Sábado 20 de Julio de 2019

24 horas en la muerte de Juan Domingo Perón

(En el mes del 45° aniversario de su muerte). Por Patricio Kenny.

Eran las dos y diez de la tarde del primero de julio del 74 cuando un estupor apenas verosímil se apoderó de los argentinos: es que una hora antes, -a las 13.15 aproximadamente- había fallecido el general Perón. En Buenos Aires, en sus calles céntricas, en las hondas barriadas industriales, en las precarias villas que la circundan, un dolor que no reconocía excepciones se instaló definitivamente. Cada esquina, cualquier recoveco, sirvió para que la gente repitiera, consternada, la increíble noticia.                                                     

En Avellaneda  –a excepción de algunos obreros y empleados que en sus lugares de trabajo seguían los acontecimientos por las radios a transistores-,  los primeros en acusar el impacto que produjo la muerte de Perón, fueron los automovilistas.  

En los semáforos los choferes parecían establecer una posta de miradas angustiadas. Muchos no podían reprimir un súbito, contagioso llanto. Algunos se detenían en las puertas de los comercios y gritaban la triste novedad: era un desahogo necesario. De pronto, en todos los sectores, en todas las barriadas, se inició una corrida incomprensible hacia almacenes y proveedurías. Largas colas festonearon, de esa manera, una de las tardes más apesadumbradas de que tengan memoria los habitantes de Buenos Aires. En la espera la evocación del líder era inevitable.

Frente a un abarrotado mercadito de la estupefacta calle Corrientes al 2300, una acongojada matrona daba rienda suelta a su explicable sorpresa: “Pobre -contaba a una vecina de cola-, yo creí que se salvaba. Como había mejorado en las últimas horas...”.  

La reflexión de su interlocutora remontó ancestrales tradiciones: “yo también tuve esa esperanza, pero era la mejoría antes de la muerte”. Otra señora agregó: “Siento un dolor aquí en el pecho que no le digo nada, es como si se me hubiera muerto un pariente. ¿Qué pasara ahora?”.

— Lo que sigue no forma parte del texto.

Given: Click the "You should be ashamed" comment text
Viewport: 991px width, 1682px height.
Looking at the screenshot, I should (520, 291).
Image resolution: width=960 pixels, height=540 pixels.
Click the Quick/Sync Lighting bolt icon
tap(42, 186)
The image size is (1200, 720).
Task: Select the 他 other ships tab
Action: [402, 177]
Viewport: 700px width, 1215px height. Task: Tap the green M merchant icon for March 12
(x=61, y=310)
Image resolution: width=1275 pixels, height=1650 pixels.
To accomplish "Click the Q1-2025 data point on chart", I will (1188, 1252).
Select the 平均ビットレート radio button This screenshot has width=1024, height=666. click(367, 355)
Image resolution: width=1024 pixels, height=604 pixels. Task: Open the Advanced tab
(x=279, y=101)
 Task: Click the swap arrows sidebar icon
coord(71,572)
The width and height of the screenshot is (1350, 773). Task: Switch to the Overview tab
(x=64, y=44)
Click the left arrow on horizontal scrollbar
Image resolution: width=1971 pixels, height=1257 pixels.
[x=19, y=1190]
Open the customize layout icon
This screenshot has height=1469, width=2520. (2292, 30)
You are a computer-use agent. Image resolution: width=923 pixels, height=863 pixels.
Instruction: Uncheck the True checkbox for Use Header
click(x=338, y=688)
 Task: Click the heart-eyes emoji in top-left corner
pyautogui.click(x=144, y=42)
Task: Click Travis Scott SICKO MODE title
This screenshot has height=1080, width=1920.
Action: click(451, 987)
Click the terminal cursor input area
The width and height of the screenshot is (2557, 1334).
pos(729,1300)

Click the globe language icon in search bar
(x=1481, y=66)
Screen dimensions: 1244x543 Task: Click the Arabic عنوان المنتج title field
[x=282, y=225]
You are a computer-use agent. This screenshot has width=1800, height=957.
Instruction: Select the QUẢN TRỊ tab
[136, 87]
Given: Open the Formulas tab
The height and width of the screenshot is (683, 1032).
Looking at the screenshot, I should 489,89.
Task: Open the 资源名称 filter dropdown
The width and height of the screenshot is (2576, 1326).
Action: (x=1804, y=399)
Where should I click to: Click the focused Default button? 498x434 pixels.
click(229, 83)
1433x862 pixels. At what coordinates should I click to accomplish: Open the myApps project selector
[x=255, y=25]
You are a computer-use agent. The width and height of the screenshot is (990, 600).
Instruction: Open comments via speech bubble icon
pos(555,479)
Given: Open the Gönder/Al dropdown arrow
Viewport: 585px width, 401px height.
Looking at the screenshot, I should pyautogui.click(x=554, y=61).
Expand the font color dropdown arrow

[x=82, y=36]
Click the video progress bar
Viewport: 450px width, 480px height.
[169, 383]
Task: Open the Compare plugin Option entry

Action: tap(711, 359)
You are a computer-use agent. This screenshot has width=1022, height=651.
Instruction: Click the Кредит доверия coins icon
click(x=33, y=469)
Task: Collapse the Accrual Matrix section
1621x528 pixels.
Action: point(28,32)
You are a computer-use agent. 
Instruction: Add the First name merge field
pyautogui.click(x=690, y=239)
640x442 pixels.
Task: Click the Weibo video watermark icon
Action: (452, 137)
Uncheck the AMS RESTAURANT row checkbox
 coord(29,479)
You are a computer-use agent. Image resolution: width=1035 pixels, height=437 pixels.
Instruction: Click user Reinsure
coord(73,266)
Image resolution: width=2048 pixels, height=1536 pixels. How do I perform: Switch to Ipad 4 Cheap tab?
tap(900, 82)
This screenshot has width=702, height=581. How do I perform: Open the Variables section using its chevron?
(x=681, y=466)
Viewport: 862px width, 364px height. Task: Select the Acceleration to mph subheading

Esa misma pregunta se la formulaban todos los argentinos; casi nadie quería imaginarse cómo sería el país sin la presencia de Perón. Líder carismático y paternal. Había dejado millones de huérfanos que lo lloraban desconsoladamente.

Mi padre me contó una decena de episodios que, juntos, conforman una selva de pasiones contenidas y desbordadas; algunas me sirvieron para componer este humilde ensayo literario de nuestra historia.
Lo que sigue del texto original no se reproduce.